If you can get a consensus among brokers about which shares are best, then that may give a clue about what to buy and what to avoid.
Every so often MarketIndex collates the broker recommendations of 450 ASX shares and totals the buys, holds and sells for those shares. The higher or lower the average score the more of a strong buy, buy, hold, sell or strong sell that share is.
The below ideas have dividend yields above 5% and a market capitalisation above $1 billion. However, a high dividend yield can indicate a falling share price or limited growth prospects.

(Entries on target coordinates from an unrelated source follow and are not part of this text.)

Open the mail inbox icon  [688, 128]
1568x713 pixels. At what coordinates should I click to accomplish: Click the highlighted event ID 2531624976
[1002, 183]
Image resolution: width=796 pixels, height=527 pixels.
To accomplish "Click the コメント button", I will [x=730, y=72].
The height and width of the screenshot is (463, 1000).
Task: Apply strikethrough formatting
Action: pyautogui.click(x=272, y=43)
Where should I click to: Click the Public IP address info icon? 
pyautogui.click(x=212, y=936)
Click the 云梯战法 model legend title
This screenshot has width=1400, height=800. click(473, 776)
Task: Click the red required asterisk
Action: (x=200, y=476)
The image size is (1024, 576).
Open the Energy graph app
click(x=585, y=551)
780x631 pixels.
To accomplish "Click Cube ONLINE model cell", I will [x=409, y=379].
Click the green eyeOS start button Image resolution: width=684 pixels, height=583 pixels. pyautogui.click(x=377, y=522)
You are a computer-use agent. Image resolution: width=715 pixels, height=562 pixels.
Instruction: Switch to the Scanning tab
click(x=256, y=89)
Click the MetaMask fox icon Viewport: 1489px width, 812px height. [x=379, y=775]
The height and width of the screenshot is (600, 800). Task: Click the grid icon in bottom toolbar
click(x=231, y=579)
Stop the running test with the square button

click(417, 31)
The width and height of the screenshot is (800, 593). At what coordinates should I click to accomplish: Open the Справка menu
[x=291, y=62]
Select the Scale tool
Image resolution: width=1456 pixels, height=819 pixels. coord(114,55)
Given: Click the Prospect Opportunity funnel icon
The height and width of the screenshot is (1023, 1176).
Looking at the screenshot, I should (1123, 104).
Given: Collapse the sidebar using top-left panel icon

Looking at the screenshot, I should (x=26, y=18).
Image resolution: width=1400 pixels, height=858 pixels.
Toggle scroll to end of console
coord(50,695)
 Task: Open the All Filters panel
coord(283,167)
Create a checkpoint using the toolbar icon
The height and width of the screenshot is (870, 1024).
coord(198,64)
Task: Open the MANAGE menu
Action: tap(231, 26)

Here are three of the ASX dividend shares that fit the bill:
National Australia Bank Ltd (ASX: NAB)
The rate cut by the RBA could be exactly what this big four ASX bank needs if it stops house prices falling and leads to credit growth again, combined with the effect of the APRA interest rate buffer change.
NAB is often seen as the cheapest of the big four ASX banks and with new management it could raise its performance to be a similar level of the others, meaning its valuation could rise to a similar level.
NAB is currently trading at under 12x FY20's estimated earnings with a grossed-up dividend yield of 8.9% based on an assumed upcoming payment of 83 cents per share.
G8 Education Ltd (ASX: GEM)
G8 is one of the country's leading childcare operators and it may have see light at the end of the tunnel with additional childcare centre supply into the sector easing and occupancy rising at its centres.
With a portfolio of hundreds of childcare centres it's hard to grow much by acquisition these days, underlying performance will be the most important factor, which is why occupancy growth is so pleasing and it can add a lot to the bottom line due to the high fixed costs of rent and wages. Government subsidies may also support G8's earnings over the medium-term.
G8 Education currently has a trailing grossed-up dividend yield of 6%
New Hope Corporation Limited (ASX: NHC)
Coal miners usually don't strike me as dividend shares, but New Hope's dividend has been pleasing over the past few years.
The company has been operating for over 65 years and it's one of the cheapest coal producers, which means it can remain profitable even as the coal price falls.
New Hope is progressing with its New Acland Coal Mine Stage 3, but the coal price has fallen in recent weeks sending the New Hope share price down. But this also boosts the potential dividend yield.
New Hope has a trailing dividend yield of 6.2%.